When recruiting Generation Y (exact pinpoints are not agreed upon but generally this term refers to individuals born between 1979-1994) you need to give some thought as to who they are and what motivates them. If Gen X is the MTV generation, you can think of Gen Y as the American Idol generation. They are a collective who have been awarded throughout school with everybody-wins trophies. You show up, you get a ribbon. (Alsop, Ron. The Trophy Kids Grow Up: How the Millennial Generation is Shaking Up the Workplace. Jossey-Bass).
This has translated into a group who believe they can all sing well enough to win a national competition. But they are also a very giving group.

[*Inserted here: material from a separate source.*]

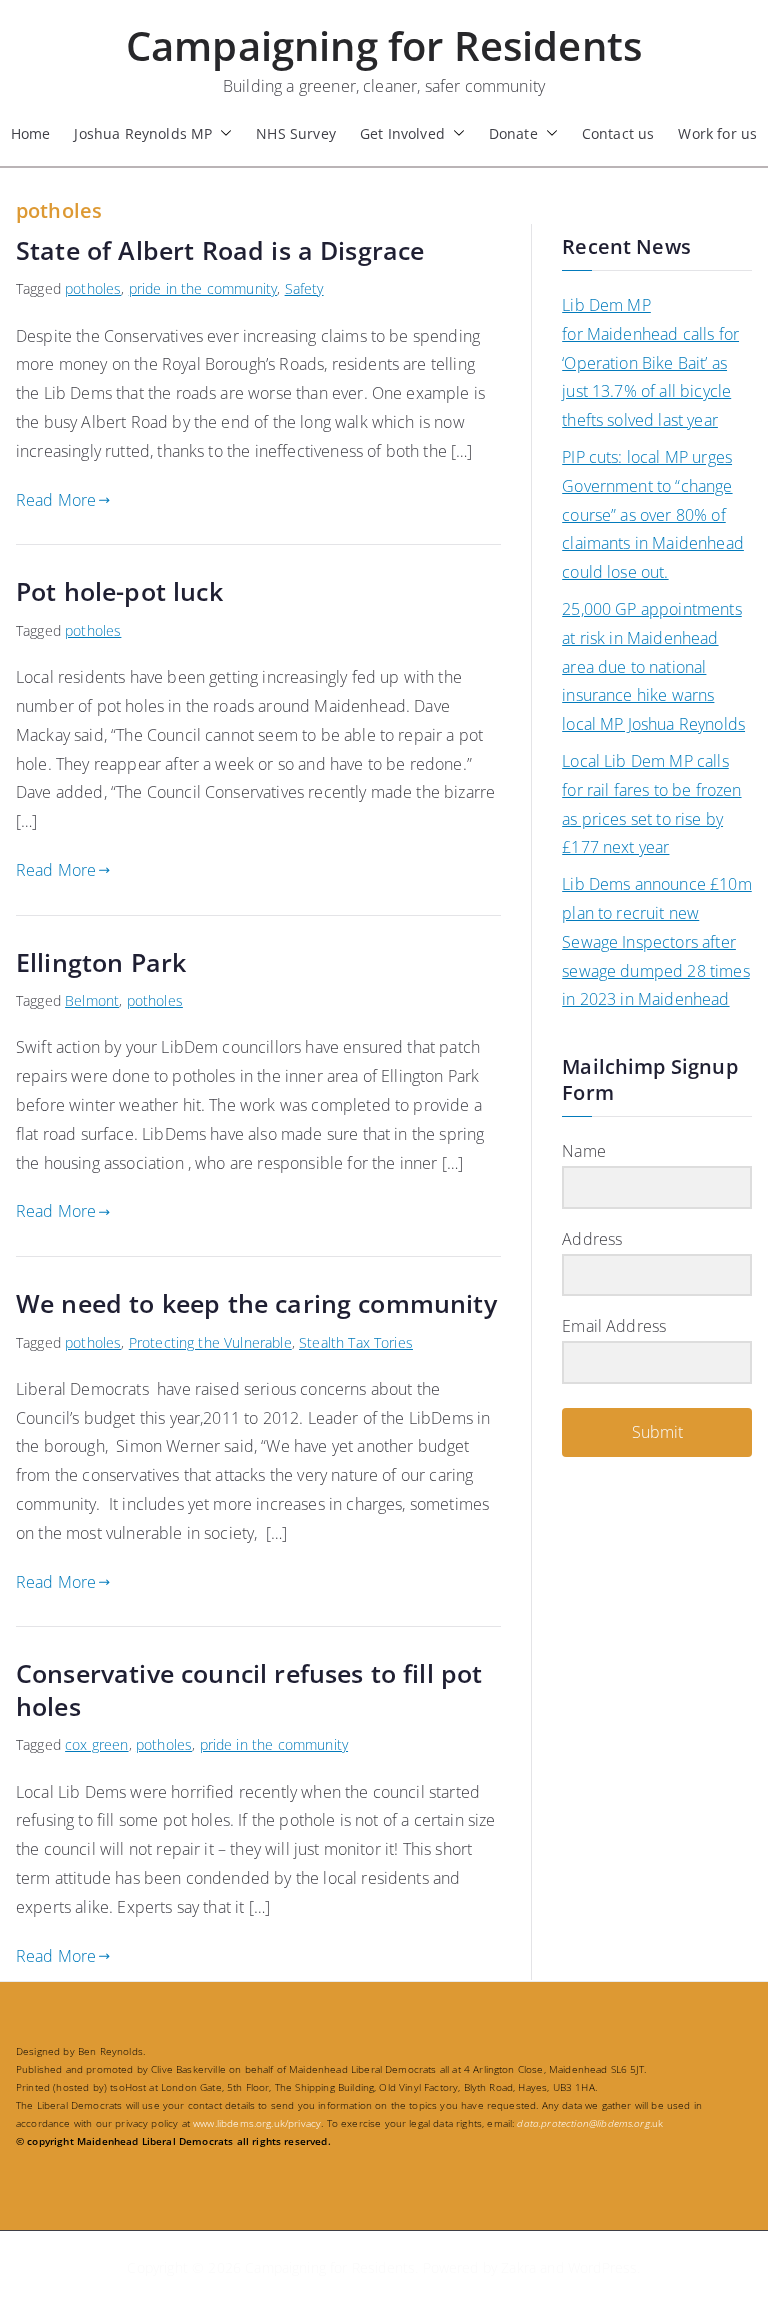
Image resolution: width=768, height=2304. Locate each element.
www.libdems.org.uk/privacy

USA Today reports that they volunteer more than any previous generation and they are more socially conscious than any generation since World War II. They have been strictly scheduled throughout most of their lives in sports, dance, foreign language classes, etc. Gen Y is also dependent on peer-to-peer interaction and holds peer reviews in high esteem.
This can benefit your company in a very direct way if you tailor your offerings accordingly. Keep in mind:
1. They are technology-savvy. It’s not enough for you to have a website. Gen Y’s online usage extends past such basics. You need to involve them. Interaction is key. Many no longer listen to voicemail. Communication is done through text messaging and text messaging is done while driving, watching a game, even using the restroom. You want a platform that can go where this group is going – everywhere.
2. They need to feel valued. Remember the everyone gets a ribbon idea? This group has plenty to offer and knows so. Their opinions are valuable. Online communities and wikis are great for keeping their interest and helping them feel like they are vital components of your company and your brand.
3. They want to be friends. For this generation, it’s not the quality but the quantity. Number of friends, followers and fans are very important to their collective thinking. Connecting them with peers is essential to holding their interest. A unique online community allows your members to connect with one another in a secure manner surrounded by your branding. Refer-a-friend features allow them to direct interested friends your way as well.
4. They want to be a part of something big. This generation, more so than any before it, has giant dreams. They want to be the next biggest (fill in the blank) but most of it involves being affluent and lauded. Making them feel like a vital part of a lively, desirable community is imperative. They are not a number and will not tolerate feeling like one. Consider this when drafting your copy, whether it’s on your website, ads or emails. Blogs with commenting can also be an integral part of keeping them interested as they like to see their thoughts highlighted in a public forum. Welcome new members on your online community homepage. Use spotlights and public pages to highlight their information. They want to feel special. You can help.
5. They’ve gone green. While you may be weighing the costs and steps it takes to go green, the millennials are already there. They’ve grown up in a climate where global warming is on every blackboard and their teachers have educated them on concerns past generations just didn’t think about. Pointing out what you’ve done to go green or what you are planning to do, or best of all asking them for their help in going green, will have an effect on how they feel about your corporation. Also, the Echo Boomers are less paper laden than the generations before them. They will look something up online before turning to paper directories/catalogues. They find little value in these old-fashioned paper weights (not to mention the negatives on the environment.)
The economy has placed challenges on marketers but tailoring your product copy and offerings to appeal to the technology-savvy Gen Y will benefit you in the long run. This is a very different group you are targeting, so review your copy and your technology and see how you can rework them to be more appealing to this important generation.